# Çıkarılan veriler:
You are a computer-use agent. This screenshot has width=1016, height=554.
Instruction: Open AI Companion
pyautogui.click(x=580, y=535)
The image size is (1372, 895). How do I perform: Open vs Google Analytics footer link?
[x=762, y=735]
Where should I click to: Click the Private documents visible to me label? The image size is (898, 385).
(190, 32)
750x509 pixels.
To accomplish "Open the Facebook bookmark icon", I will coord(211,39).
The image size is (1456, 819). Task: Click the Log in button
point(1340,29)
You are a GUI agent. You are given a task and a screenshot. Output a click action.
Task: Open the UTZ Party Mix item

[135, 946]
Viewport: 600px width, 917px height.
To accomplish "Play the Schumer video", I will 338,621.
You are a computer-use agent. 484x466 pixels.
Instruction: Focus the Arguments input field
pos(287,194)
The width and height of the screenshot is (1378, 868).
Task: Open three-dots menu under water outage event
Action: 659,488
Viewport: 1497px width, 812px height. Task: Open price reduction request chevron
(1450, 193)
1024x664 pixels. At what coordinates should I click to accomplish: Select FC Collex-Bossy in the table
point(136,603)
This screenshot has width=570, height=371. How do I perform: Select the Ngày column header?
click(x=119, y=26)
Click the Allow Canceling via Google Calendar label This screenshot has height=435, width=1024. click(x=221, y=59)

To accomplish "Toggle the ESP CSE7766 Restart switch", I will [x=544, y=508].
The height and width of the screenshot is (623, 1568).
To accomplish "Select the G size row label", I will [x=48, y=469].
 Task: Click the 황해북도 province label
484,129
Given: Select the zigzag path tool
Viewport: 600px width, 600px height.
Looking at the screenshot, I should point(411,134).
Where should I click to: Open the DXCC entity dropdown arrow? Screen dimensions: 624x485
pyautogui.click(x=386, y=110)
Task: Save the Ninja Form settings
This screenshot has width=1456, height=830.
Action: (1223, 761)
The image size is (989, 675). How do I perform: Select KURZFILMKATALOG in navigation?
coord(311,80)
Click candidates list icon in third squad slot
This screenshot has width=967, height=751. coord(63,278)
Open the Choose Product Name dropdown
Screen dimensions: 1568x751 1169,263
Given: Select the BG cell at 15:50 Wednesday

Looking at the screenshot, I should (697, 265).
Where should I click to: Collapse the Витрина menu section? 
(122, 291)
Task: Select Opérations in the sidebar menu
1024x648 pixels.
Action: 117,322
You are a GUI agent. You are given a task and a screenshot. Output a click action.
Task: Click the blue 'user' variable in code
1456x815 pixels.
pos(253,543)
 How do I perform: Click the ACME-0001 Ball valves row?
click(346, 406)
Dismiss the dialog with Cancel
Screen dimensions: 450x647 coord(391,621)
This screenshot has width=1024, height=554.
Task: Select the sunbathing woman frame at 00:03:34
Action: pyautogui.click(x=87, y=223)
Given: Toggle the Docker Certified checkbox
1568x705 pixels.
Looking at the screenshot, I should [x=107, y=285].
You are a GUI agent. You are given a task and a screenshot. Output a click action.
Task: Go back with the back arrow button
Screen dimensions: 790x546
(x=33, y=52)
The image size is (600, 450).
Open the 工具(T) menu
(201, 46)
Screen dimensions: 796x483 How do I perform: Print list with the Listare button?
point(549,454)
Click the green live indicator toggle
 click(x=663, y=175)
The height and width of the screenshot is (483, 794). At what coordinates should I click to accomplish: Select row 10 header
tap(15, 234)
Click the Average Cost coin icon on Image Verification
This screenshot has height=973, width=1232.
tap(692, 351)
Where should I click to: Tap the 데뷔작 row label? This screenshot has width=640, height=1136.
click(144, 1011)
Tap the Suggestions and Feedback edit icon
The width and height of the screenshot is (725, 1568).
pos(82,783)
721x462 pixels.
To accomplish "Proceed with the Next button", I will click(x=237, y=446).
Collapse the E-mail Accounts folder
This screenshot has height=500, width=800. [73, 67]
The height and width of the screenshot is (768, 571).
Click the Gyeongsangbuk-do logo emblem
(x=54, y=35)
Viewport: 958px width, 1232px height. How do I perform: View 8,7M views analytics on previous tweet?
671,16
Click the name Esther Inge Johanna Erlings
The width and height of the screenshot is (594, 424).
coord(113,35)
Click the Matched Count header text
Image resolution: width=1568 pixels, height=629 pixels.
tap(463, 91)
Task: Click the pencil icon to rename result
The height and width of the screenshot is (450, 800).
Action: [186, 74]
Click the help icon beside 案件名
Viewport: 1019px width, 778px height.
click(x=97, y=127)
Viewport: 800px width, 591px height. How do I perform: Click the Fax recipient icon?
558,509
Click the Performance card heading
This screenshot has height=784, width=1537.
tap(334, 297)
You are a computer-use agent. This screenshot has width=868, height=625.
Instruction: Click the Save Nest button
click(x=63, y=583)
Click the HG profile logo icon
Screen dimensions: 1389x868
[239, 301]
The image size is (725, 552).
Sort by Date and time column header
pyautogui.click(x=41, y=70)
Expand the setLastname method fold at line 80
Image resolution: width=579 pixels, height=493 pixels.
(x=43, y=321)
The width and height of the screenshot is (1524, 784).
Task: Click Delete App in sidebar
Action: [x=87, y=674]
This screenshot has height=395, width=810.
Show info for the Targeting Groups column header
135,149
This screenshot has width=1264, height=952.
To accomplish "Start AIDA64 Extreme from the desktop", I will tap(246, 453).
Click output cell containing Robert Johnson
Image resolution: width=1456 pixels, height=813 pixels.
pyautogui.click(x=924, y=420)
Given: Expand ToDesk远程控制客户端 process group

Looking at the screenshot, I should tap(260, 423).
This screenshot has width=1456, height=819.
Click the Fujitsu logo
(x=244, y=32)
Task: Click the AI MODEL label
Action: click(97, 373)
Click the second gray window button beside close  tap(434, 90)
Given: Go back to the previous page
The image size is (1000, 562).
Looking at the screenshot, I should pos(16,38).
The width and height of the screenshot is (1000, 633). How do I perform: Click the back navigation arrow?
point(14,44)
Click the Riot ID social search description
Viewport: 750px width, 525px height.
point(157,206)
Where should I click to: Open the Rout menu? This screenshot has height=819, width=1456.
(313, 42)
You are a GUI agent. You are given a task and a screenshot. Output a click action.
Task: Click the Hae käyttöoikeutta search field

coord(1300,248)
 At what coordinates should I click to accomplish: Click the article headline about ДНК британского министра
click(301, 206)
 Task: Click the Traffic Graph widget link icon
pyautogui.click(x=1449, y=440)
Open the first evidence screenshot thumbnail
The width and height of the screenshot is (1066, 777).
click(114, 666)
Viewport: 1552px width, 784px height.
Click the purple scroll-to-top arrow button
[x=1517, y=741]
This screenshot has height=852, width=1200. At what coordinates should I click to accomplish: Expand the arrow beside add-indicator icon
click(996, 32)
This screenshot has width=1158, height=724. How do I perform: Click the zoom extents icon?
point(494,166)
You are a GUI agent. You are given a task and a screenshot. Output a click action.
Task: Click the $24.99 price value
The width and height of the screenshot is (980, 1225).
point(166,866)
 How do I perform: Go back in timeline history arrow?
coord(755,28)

# Alıştırma açıklaması:
Yukarıdaki verilerin tamamını, satırlarına hiç dokunmadan aynen yeniden yazın.

# Görev cevabı:
You are a computer-use agent. This screenshot has width=1016, height=554.
Instruction: Open AI Companion
pyautogui.click(x=580, y=535)
The image size is (1372, 895). How do I perform: Open vs Google Analytics footer link?
[x=762, y=735]
Where should I click to: Click the Private documents visible to me label? The image size is (898, 385).
(190, 32)
750x509 pixels.
To accomplish "Open the Facebook bookmark icon", I will coord(211,39).
The image size is (1456, 819). Task: Click the Log in button
point(1340,29)
You are a GUI agent. You are given a task and a screenshot. Output a click action.
Task: Open the UTZ Party Mix item

[135, 946]
Viewport: 600px width, 917px height.
To accomplish "Play the Schumer video", I will 338,621.
You are a computer-use agent. 484x466 pixels.
Instruction: Focus the Arguments input field
pos(287,194)
The width and height of the screenshot is (1378, 868).
Task: Open three-dots menu under water outage event
Action: 659,488
Viewport: 1497px width, 812px height. Task: Open price reduction request chevron
(1450, 193)
1024x664 pixels. At what coordinates should I click to accomplish: Select FC Collex-Bossy in the table
point(136,603)
This screenshot has width=570, height=371. How do I perform: Select the Ngày column header?
click(x=119, y=26)
Click the Allow Canceling via Google Calendar label This screenshot has height=435, width=1024. click(x=221, y=59)

To accomplish "Toggle the ESP CSE7766 Restart switch", I will [x=544, y=508].
The height and width of the screenshot is (623, 1568).
To accomplish "Select the G size row label", I will [x=48, y=469].
 Task: Click the 황해북도 province label
484,129
Given: Select the zigzag path tool
Viewport: 600px width, 600px height.
Looking at the screenshot, I should point(411,134).
Where should I click to: Open the DXCC entity dropdown arrow? Screen dimensions: 624x485
pyautogui.click(x=386, y=110)
Task: Save the Ninja Form settings
This screenshot has width=1456, height=830.
Action: (1223, 761)
The image size is (989, 675). How do I perform: Select KURZFILMKATALOG in navigation?
coord(311,80)
Click candidates list icon in third squad slot
This screenshot has width=967, height=751. coord(63,278)
Open the Choose Product Name dropdown
Screen dimensions: 1568x751 1169,263
Given: Select the BG cell at 15:50 Wednesday

Looking at the screenshot, I should (697, 265).
Where should I click to: Collapse the Витрина menu section? 
(122, 291)
Task: Select Opérations in the sidebar menu
1024x648 pixels.
Action: 117,322
You are a GUI agent. You are given a task and a screenshot. Output a click action.
Task: Click the blue 'user' variable in code
1456x815 pixels.
pos(253,543)
 How do I perform: Click the ACME-0001 Ball valves row?
click(346, 406)
Dismiss the dialog with Cancel
Screen dimensions: 450x647 coord(391,621)
This screenshot has width=1024, height=554.
Task: Select the sunbathing woman frame at 00:03:34
Action: pyautogui.click(x=87, y=223)
Given: Toggle the Docker Certified checkbox
1568x705 pixels.
Looking at the screenshot, I should [x=107, y=285].
You are a GUI agent. You are given a task and a screenshot. Output a click action.
Task: Go back with the back arrow button
Screen dimensions: 790x546
(x=33, y=52)
The image size is (600, 450).
Open the 工具(T) menu
(201, 46)
Screen dimensions: 796x483 How do I perform: Print list with the Listare button?
point(549,454)
Click the green live indicator toggle
 click(x=663, y=175)
The height and width of the screenshot is (483, 794). At what coordinates should I click to accomplish: Select row 10 header
tap(15, 234)
Click the Average Cost coin icon on Image Verification
This screenshot has height=973, width=1232.
tap(692, 351)
Where should I click to: Tap the 데뷔작 row label? This screenshot has width=640, height=1136.
click(144, 1011)
Tap the Suggestions and Feedback edit icon
The width and height of the screenshot is (725, 1568).
pos(82,783)
721x462 pixels.
To accomplish "Proceed with the Next button", I will click(x=237, y=446).
Collapse the E-mail Accounts folder
This screenshot has height=500, width=800. [73, 67]
The height and width of the screenshot is (768, 571).
Click the Gyeongsangbuk-do logo emblem
(x=54, y=35)
Viewport: 958px width, 1232px height. How do I perform: View 8,7M views analytics on previous tweet?
671,16
Click the name Esther Inge Johanna Erlings
The width and height of the screenshot is (594, 424).
coord(113,35)
Click the Matched Count header text
Image resolution: width=1568 pixels, height=629 pixels.
tap(463, 91)
Task: Click the pencil icon to rename result
The height and width of the screenshot is (450, 800).
Action: [186, 74]
Click the help icon beside 案件名
Viewport: 1019px width, 778px height.
click(x=97, y=127)
Viewport: 800px width, 591px height. How do I perform: Click the Fax recipient icon?
558,509
Click the Performance card heading
This screenshot has height=784, width=1537.
tap(334, 297)
You are a computer-use agent. This screenshot has width=868, height=625.
Instruction: Click the Save Nest button
click(x=63, y=583)
Click the HG profile logo icon
Screen dimensions: 1389x868
[239, 301]
The image size is (725, 552).
Sort by Date and time column header
pyautogui.click(x=41, y=70)
Expand the setLastname method fold at line 80
Image resolution: width=579 pixels, height=493 pixels.
(x=43, y=321)
The width and height of the screenshot is (1524, 784).
Task: Click Delete App in sidebar
Action: [x=87, y=674]
This screenshot has height=395, width=810.
Show info for the Targeting Groups column header
135,149
This screenshot has width=1264, height=952.
To accomplish "Start AIDA64 Extreme from the desktop", I will tap(246, 453).
Click output cell containing Robert Johnson
Image resolution: width=1456 pixels, height=813 pixels.
pyautogui.click(x=924, y=420)
Given: Expand ToDesk远程控制客户端 process group

Looking at the screenshot, I should tap(260, 423).
This screenshot has width=1456, height=819.
Click the Fujitsu logo
(x=244, y=32)
Task: Click the AI MODEL label
Action: click(97, 373)
Click the second gray window button beside close  tap(434, 90)
Given: Go back to the previous page
The image size is (1000, 562).
Looking at the screenshot, I should pos(16,38).
The width and height of the screenshot is (1000, 633). How do I perform: Click the back navigation arrow?
point(14,44)
Click the Riot ID social search description
Viewport: 750px width, 525px height.
point(157,206)
Where should I click to: Open the Rout menu? This screenshot has height=819, width=1456.
(313, 42)
You are a GUI agent. You are given a task and a screenshot. Output a click action.
Task: Click the Hae käyttöoikeutta search field

coord(1300,248)
 At what coordinates should I click to accomplish: Click the article headline about ДНК британского министра
click(301, 206)
 Task: Click the Traffic Graph widget link icon
pyautogui.click(x=1449, y=440)
Open the first evidence screenshot thumbnail
The width and height of the screenshot is (1066, 777).
click(114, 666)
Viewport: 1552px width, 784px height.
Click the purple scroll-to-top arrow button
[x=1517, y=741]
This screenshot has height=852, width=1200. At what coordinates should I click to accomplish: Expand the arrow beside add-indicator icon
click(996, 32)
This screenshot has width=1158, height=724. How do I perform: Click the zoom extents icon?
point(494,166)
You are a GUI agent. You are given a task and a screenshot. Output a click action.
Task: Click the $24.99 price value
The width and height of the screenshot is (980, 1225).
point(166,866)
 How do I perform: Go back in timeline history arrow?
coord(755,28)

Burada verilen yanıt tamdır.